[[ MATERIAL SHOWN open ]]

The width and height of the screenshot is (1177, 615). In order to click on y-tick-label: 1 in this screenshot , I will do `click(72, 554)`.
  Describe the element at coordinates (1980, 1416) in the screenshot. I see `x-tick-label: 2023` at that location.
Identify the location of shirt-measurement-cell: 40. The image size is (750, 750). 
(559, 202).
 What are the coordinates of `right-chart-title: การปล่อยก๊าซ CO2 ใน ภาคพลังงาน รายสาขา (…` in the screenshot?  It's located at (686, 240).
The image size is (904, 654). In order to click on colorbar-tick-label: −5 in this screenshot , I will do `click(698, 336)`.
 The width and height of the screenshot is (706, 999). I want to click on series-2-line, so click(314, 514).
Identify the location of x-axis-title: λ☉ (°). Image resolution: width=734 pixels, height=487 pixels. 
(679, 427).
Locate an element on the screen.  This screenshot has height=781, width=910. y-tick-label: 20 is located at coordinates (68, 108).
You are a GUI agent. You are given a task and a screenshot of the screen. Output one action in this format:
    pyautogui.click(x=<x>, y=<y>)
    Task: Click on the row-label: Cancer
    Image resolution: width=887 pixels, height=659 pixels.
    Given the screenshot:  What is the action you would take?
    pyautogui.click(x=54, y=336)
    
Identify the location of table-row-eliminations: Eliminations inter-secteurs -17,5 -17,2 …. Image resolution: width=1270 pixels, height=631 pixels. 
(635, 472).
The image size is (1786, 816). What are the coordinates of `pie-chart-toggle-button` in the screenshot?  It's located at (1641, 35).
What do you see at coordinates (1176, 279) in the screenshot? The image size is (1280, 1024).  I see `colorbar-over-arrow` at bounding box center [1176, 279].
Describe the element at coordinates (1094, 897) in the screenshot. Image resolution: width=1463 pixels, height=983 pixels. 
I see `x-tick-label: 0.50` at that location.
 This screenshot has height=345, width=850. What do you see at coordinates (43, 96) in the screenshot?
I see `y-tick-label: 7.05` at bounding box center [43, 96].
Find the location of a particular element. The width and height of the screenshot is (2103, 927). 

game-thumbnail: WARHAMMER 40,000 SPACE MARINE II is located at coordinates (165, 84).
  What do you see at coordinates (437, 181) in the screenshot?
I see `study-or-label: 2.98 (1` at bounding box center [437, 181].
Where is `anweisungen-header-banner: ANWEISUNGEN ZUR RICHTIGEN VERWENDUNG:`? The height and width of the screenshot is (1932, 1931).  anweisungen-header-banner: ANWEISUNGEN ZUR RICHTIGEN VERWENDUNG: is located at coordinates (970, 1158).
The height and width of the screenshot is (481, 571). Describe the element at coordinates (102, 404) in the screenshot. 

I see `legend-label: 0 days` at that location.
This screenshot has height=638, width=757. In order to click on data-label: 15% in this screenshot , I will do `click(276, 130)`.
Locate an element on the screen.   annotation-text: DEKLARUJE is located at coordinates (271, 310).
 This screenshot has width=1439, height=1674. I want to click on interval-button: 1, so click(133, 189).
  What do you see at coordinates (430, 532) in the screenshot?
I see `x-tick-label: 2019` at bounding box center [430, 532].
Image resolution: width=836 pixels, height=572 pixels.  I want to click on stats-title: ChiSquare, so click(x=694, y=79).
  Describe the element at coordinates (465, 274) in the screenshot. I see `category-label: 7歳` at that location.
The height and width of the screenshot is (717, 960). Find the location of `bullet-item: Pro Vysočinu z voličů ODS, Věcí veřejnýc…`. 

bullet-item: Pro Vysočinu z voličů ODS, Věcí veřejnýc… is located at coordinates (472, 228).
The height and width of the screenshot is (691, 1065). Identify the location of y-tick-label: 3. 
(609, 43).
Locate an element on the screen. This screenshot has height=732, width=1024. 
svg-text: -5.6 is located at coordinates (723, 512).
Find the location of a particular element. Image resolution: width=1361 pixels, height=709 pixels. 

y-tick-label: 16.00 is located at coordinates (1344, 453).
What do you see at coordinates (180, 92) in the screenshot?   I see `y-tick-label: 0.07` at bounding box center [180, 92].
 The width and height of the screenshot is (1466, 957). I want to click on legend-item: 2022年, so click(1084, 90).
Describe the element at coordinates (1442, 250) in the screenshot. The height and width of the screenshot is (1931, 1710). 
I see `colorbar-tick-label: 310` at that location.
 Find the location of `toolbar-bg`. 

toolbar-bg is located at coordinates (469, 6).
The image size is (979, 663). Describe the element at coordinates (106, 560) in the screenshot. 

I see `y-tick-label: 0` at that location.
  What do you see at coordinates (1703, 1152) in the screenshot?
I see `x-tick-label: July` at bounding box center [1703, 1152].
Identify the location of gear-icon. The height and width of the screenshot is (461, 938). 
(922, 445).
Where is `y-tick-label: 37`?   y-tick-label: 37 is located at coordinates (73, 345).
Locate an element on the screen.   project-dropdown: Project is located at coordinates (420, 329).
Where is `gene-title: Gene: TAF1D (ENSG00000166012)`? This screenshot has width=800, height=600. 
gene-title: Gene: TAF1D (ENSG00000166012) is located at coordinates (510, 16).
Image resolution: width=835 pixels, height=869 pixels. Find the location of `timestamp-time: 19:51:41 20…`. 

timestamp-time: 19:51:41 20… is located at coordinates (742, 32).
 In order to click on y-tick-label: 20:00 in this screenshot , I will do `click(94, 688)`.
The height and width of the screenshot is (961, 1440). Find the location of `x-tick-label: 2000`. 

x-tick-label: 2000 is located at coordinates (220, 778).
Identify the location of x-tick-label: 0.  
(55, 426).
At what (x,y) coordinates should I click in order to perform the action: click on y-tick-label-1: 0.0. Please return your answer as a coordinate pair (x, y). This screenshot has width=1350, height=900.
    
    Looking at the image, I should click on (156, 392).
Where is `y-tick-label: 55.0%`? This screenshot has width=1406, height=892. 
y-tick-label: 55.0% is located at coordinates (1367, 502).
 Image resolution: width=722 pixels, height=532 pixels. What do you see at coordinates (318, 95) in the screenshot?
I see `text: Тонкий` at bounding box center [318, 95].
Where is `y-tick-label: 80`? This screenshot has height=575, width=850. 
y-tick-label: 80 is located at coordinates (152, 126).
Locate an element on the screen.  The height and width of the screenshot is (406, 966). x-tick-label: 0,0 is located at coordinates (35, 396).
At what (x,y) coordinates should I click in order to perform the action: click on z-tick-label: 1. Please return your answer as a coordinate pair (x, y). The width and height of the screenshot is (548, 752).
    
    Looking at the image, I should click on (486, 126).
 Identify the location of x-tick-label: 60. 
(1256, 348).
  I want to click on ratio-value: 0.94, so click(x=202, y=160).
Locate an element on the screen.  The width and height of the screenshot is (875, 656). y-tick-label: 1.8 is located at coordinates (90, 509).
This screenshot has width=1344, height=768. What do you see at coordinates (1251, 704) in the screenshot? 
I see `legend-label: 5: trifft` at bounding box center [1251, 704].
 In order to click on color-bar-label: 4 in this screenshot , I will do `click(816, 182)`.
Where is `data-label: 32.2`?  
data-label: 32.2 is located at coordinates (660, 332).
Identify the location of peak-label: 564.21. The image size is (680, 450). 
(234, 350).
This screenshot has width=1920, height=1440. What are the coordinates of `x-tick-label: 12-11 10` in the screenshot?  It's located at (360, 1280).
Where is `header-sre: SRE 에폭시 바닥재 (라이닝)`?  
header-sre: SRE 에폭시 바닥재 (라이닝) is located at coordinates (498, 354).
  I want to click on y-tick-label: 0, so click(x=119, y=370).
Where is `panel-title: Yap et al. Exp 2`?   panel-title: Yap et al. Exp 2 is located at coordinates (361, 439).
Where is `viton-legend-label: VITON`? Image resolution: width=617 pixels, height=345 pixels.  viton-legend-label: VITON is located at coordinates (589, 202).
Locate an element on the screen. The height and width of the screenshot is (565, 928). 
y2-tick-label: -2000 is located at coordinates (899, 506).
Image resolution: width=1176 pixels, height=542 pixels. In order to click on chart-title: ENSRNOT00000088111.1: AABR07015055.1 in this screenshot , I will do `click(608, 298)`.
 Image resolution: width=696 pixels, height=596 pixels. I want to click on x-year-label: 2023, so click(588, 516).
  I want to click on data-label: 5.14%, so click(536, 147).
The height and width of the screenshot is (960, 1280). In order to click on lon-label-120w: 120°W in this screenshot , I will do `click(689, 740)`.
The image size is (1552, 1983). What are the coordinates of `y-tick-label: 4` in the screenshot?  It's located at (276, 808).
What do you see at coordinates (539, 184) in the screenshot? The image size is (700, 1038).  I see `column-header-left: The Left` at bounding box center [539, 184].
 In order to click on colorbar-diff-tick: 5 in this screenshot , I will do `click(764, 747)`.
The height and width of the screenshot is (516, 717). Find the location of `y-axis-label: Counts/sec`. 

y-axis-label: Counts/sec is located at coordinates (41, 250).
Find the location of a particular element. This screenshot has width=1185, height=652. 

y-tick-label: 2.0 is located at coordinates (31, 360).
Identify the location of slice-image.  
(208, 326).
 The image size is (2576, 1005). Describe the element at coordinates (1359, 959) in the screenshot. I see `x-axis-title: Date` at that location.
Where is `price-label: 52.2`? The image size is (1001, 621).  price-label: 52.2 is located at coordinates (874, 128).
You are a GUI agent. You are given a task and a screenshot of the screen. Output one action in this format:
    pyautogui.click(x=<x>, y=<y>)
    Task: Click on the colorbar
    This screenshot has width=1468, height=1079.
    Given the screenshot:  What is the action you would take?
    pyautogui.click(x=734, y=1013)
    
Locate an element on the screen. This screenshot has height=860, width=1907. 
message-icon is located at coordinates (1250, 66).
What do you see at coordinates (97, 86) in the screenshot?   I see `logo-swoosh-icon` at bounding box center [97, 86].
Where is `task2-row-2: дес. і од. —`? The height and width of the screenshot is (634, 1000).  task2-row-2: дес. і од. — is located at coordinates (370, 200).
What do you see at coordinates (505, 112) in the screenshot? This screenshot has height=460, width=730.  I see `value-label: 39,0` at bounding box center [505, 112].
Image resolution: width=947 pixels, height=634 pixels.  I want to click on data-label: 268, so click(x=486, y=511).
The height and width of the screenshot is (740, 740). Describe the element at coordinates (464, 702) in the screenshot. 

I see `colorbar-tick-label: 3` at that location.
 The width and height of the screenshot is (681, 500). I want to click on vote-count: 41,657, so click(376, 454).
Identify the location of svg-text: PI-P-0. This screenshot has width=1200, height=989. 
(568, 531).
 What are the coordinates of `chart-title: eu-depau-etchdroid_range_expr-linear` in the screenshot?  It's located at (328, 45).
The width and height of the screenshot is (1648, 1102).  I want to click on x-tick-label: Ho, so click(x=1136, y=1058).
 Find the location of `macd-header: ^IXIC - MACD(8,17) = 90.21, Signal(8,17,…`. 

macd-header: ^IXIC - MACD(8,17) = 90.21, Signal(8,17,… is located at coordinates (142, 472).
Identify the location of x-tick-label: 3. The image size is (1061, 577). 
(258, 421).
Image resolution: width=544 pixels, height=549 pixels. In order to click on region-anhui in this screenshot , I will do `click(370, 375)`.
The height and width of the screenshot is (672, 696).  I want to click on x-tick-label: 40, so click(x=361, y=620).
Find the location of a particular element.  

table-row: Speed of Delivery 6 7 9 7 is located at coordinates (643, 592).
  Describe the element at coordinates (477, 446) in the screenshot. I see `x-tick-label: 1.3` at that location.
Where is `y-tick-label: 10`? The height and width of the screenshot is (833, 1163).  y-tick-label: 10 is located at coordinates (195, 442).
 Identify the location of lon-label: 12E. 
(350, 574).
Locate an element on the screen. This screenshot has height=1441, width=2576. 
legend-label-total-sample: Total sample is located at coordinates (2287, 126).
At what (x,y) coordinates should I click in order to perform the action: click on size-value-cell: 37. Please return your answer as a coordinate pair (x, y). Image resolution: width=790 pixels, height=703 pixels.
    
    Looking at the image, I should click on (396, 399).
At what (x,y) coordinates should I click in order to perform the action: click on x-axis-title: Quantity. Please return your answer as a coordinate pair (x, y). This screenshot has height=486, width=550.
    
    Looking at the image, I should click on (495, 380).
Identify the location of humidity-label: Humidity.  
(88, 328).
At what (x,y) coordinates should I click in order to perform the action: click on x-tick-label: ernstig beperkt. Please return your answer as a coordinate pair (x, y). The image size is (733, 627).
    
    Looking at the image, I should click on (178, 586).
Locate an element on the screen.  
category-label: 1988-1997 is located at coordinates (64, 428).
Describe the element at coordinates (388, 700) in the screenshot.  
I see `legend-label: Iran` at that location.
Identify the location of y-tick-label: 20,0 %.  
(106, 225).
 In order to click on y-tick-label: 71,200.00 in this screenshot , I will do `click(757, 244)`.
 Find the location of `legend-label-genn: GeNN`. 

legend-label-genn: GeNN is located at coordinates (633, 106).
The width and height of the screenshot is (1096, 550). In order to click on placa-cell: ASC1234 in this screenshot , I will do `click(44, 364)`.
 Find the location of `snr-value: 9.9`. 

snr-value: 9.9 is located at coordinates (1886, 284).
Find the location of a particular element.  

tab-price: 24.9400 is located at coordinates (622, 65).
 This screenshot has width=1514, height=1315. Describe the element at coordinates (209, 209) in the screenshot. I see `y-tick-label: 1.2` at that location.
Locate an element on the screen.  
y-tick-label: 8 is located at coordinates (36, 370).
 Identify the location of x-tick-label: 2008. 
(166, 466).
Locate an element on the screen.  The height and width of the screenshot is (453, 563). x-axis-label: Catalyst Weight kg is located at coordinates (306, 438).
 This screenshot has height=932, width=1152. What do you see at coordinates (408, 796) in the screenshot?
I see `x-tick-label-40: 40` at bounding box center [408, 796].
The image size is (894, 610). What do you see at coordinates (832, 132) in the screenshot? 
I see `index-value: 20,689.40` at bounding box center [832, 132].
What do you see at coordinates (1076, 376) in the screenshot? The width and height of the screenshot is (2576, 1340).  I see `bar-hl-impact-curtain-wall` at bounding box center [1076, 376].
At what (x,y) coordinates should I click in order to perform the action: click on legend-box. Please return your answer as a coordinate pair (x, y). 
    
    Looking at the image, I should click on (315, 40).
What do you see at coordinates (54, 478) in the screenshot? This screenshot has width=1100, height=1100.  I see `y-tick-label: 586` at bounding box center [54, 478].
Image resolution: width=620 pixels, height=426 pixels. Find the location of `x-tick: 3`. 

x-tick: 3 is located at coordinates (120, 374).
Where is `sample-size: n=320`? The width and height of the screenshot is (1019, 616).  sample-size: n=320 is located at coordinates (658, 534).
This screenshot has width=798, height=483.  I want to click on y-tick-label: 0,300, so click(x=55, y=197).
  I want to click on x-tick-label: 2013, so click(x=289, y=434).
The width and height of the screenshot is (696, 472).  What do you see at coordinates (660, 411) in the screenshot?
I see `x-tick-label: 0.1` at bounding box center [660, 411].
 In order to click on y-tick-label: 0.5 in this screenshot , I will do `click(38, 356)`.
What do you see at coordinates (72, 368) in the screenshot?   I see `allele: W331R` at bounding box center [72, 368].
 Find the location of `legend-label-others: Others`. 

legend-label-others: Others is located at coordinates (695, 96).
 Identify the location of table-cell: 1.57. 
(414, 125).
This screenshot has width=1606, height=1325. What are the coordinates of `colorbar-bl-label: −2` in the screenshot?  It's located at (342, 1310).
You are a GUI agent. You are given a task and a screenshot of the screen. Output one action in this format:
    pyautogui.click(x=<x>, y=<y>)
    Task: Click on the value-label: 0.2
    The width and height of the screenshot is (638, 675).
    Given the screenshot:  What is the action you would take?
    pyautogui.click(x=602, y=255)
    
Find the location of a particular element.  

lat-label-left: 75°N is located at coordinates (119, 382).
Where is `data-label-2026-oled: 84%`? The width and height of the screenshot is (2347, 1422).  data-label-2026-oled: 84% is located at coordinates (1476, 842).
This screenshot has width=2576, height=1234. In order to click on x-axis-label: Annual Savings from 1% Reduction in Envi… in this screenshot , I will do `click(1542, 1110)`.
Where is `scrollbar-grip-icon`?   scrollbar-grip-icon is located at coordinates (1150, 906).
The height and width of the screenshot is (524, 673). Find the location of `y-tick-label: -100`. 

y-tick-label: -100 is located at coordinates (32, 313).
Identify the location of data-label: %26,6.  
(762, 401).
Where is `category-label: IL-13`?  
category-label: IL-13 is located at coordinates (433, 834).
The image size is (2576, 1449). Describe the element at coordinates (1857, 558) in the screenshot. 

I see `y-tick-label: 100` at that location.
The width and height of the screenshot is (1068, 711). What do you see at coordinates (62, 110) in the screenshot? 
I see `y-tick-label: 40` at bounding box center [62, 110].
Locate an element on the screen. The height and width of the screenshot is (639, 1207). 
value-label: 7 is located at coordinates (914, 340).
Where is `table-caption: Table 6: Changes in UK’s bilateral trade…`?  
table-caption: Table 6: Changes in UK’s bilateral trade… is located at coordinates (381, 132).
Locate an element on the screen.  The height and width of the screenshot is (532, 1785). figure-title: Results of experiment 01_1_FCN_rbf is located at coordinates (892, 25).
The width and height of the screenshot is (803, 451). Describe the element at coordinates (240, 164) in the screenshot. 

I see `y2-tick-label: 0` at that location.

[[ MATERIAL SHOWN closed ]]

* _THE PROBLEM_: Set out the items as a numbered list, starting at their first line and ending with the line that contains "at (686, 240).". Include both of those lines and omit any blank lines.

* _ANSWER AREA_:
1. The width and height of the screenshot is (1177, 615). In order to click on y-tick-label: 1 in this screenshot , I will do `click(72, 554)`.
2.   Describe the element at coordinates (1980, 1416) in the screenshot. I see `x-tick-label: 2023` at that location.
3. Identify the location of shirt-measurement-cell: 40. The image size is (750, 750). 
4. (559, 202).
5.  What are the coordinates of `right-chart-title: การปล่อยก๊าซ CO2 ใน ภาคพลังงาน รายสาขา (…` in the screenshot?  It's located at (686, 240).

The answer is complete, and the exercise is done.